Traditional approaches to diversity learning are remarkable in their consistent gaps when it comes to addressing historical inequities as an avenue to understanding future opportunities for business when inclusion is emphasized. The current environment of changing demographics, not only domestically but globally, requires, indeed, deserves a more focused approach to addressing this multicultural landscape as the majority/minority language takes on a different shape. The case provides the background and substance to educate the reader in that regard.
The process for scholarship compliance is a six-month period devoted to first drafting the case. The case will then be reviewed by trained case writers from around the world, who will provide feedback to all scholarship recipients, for a period of multiple rewrites over the following six months. An important component of the learning is attendance at a case writing workshop. Only three venues host workshops: IBSS (the International Business School at Xi’an Jiaotong-Liverpool University (XJTLU) in China in Spring, 2015; INSEAD in Fontainebleau, France in Summer, 2015; and one in North America, which will be chosen and scheduled for Fall 2015.
The case study method is utilized by business professors worldwide at the graduate and undergraduate level. Cases can focus on a myriad of areas – in addition to all spheres of management, other disciplines such as accounting, finance, entrepreneurship, international business, marketing, negotiation, social enterprise, and strategy are included. Prof.
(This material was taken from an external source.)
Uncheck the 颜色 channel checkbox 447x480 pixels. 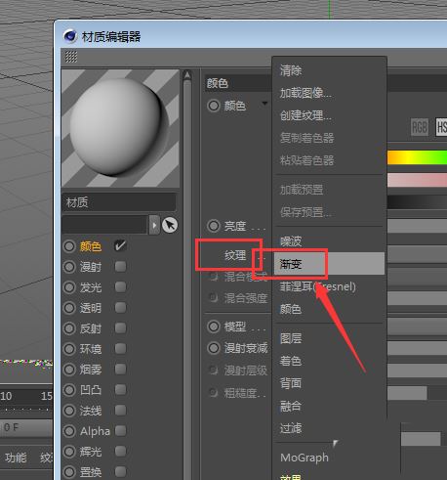point(120,245)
Ridley, who teaches BUS 100, BUS 201, and BUS 220, integrates management and marketing case studies here at Hostos by having students collaborate in teams to analyze business dilemmas. After group discussion, students then provide answers to directed questions. Students are stimulated and challenged as teams are encouraged to critique and even debate other teams’ responses. The result is healthy dialogue and scaffolded learning.
The Symptomatic Thought Process® was created by global consultant Edgar J. Ridley. it is a management concept geared towards replacing symbolic behavior patterns with an alternative, symptomatic thinking, for more effective decision-making. The outcome of such a behavior transformation will end global conflict. For detailed information, see Ridley’s latest book, The Golden Apple: Changing the Structure of Civilization.